Yandong (燕洞镇 (燕洞鎮, Yàndòng Zhèn)) is a town in Bama Yao Autonomous County, Guangxi Zhuang Autonomous Region, China. As of the 2015 census it had a population of 25,917 and an area of 226 km2.

==Administrative division==
As of 2017, the town is divided into twelve villages:
- Longjia (龙甲村)
- Jiaole (交乐村)
- Longfeng (龙凤村)
- Longtian (龙田村)
- Tonghe (同合村)
- Laiman (赖满村)
- Yandong (燕洞村)
- Longwei (龙威村)
- Xinli (新力村)
- Hongwan (洪晚村)
- Zimao (子帽村)
- Yanting (岩廷村)

==History==
In March 2016 it was upgraded to a town.

==Geography==
The town lies in the southern Bama Yao Autonomous County at its border with the counties of Tiandong and Tianyang. It borders the towns of Jiazhuan and Bama in the north, Natao Township in the east, Tianyang County in the southwest, Tiandong County in the southeast, and Suolue Township in the west.

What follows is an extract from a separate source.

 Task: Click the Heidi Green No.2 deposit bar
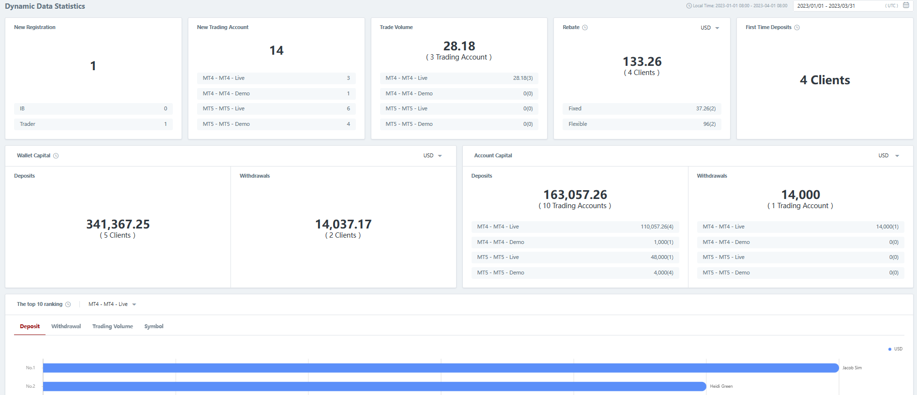(374, 386)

The Lingxi Stream (灵犀河) and Chedou Stream (车斗河) flow through the town.

==Economy==
The town's economy is based on nearby mineral resources and agricultural resources. The region abounds with gold, copper and antimony. The main food crops are rice, corn and cassava. Native products include tea-oil tree and Bama miniature pig (巴马香猪).

==Transport==
The National Highway G323 passes across the township.